§ Exercise set
A) According to the nitric oxide passage, in roughly what share of patients with familial Parkinson's disease do parkin-crippling mutations occur?
B) Extend the nitric oxide passage past its final sentence.

§ Given text
◆ ◆ ◆ ◆ ◆
Johns Hopkins researchers have discovered that nitric oxide, a chemical messenger involved in bodily functions from erection to nerves' communication, also shuts down a protein involved in Parkinson's disease.
The finding finally provides a biochemical link between Parkinson's disease (PD) that occurs in families and the vast majority of cases which occur randomly in the population, as well as giving researchers a brand new target for developing treatments to slow or stop the disease.
The protein in question is parkin, and earlier research had shown that mutations that cripple it occur in about a third of patients with familial PD, but rarely show up in the much more common sporadic cases of the disorder. In the absence of these mutations, however, scientists weren't sure how, or even whether, malfunction of parkin was involved in the disease.
◆ ◆ ◆ ◆ ◆
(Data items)

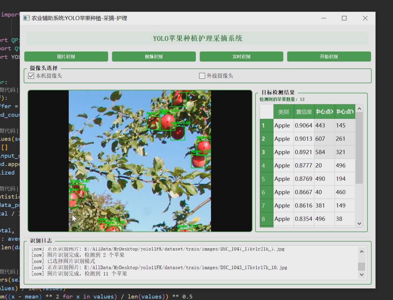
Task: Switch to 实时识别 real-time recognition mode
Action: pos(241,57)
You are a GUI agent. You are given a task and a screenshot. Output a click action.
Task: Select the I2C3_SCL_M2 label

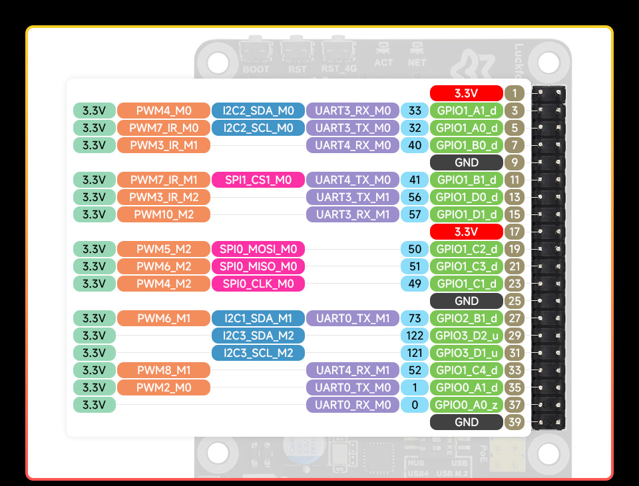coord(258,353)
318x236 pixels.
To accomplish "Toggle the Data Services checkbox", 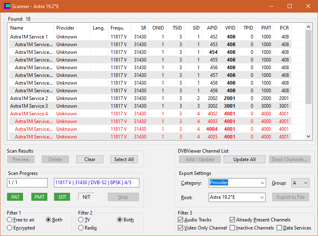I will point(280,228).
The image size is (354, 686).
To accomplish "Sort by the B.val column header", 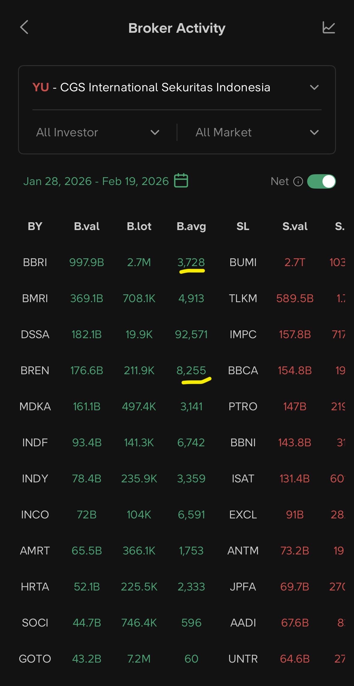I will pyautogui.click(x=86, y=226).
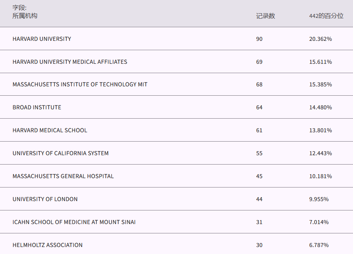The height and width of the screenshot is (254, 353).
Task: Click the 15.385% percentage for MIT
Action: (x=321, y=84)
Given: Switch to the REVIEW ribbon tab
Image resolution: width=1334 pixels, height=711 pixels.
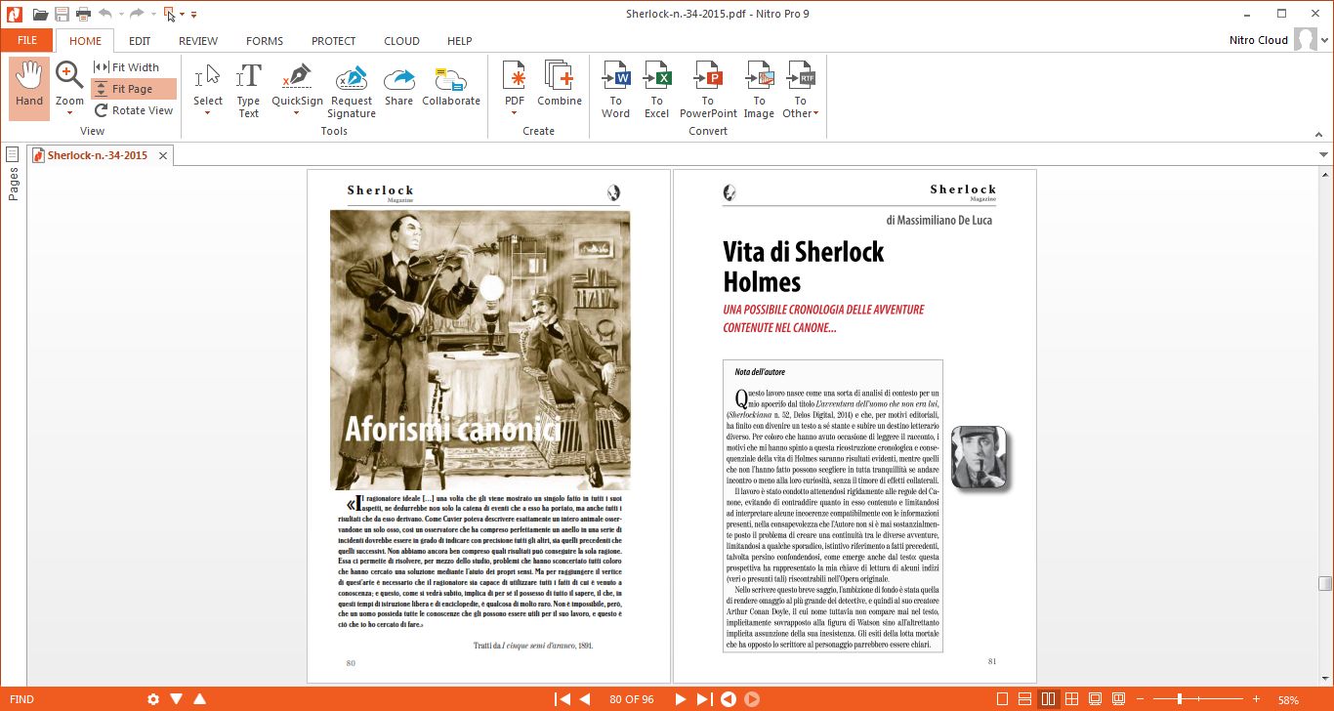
◆ ◆ ◆ ◆ ◆
§ Exercise responses
A) About a third.

B)
In the April 23 issue of Science, the Hopkins team reports that nitric oxide (NO) attaches to parkin and reduces its normal ability to mark proteins -- including itself -- for destruction. However, in animal models of PD, there's so much NO on parkin that the protein doesn't work at all. Moreover, NO modification of parkin was two to three times higher in brain tissue from patients with PD than in those without the disease, the researchers report.
"In every tissue sample from patients, the level of NO on parkin was higher than the very highest level measured in brain tissue from people without the disease," says Ted Dawson, M.D., Ph.D., professor of neurology and neuroscience and co-director of the Program for Neural Regeneration and Repair in Hopkins' Institute for Cell Engineering. "This tells us that very effective NO scavengers, ones that cross the blood brain barrier and enter neurons, could be potential drugs to treat Parkinson's disease."
While one doesn't yet exist, such a scavenger should mop up extra NO in the brain, he says, preventing it from blocking parkin's activity. Other ways of reducing NO, such as preventing its production in cells, are less likely to work well because the molecule is so important to humans' normal function, from sending and receiving signals in the brain to relaxing and contracting blood vessels in order to control blood pressure.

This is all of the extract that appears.